* PROVIDED INFORMATION *
####################

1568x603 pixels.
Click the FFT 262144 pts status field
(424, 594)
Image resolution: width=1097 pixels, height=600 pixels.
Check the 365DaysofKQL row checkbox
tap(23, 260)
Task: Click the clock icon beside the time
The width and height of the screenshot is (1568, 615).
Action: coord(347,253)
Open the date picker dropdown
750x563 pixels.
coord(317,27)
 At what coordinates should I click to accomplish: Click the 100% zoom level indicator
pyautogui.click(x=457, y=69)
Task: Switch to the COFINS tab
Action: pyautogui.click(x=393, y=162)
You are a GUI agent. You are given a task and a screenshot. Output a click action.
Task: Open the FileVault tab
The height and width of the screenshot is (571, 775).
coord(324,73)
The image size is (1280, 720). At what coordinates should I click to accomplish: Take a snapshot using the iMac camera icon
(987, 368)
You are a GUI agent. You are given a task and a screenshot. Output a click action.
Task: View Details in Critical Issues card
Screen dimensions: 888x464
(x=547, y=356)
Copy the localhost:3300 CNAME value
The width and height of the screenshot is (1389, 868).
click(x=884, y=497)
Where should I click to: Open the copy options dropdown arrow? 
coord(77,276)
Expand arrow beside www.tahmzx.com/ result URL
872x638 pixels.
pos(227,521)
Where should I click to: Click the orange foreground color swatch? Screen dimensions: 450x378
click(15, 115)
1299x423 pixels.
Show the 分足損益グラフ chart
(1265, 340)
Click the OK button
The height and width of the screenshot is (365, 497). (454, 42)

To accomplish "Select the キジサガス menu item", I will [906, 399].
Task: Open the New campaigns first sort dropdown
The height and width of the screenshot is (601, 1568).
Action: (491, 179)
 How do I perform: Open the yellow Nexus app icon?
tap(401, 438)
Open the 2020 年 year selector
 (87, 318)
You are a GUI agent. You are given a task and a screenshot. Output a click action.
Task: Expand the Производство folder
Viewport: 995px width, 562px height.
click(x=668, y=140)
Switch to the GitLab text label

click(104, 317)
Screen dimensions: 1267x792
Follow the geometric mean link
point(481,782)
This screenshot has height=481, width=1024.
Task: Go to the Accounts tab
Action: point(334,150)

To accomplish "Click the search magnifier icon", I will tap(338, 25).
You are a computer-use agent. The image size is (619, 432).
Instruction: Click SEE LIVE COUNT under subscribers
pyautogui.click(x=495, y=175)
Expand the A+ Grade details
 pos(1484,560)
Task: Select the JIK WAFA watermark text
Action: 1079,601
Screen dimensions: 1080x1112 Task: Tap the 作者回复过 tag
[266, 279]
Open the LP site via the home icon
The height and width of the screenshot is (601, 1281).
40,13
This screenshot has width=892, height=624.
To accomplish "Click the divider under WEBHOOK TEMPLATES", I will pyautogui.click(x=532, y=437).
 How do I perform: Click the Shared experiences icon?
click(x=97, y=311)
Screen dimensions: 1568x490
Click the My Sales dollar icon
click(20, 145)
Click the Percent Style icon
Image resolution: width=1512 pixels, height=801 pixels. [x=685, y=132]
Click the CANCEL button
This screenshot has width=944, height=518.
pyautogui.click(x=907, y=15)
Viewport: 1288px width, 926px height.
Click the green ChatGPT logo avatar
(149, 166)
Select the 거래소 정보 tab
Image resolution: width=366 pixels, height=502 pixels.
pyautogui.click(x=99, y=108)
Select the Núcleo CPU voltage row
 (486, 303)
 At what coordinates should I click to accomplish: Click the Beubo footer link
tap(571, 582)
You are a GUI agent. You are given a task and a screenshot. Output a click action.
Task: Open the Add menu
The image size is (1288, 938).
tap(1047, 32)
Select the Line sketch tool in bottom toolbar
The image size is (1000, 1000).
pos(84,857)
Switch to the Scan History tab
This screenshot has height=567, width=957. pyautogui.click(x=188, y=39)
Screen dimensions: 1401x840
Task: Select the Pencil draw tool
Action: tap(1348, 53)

####################

* REQUIRED ACTION *
Filter the lines above, keeping and copying those that contain "menu".

* EXERCISE OUTPUT *
To accomplish "Select the キジサガス menu item", I will [906, 399].
Task: Open the Add menu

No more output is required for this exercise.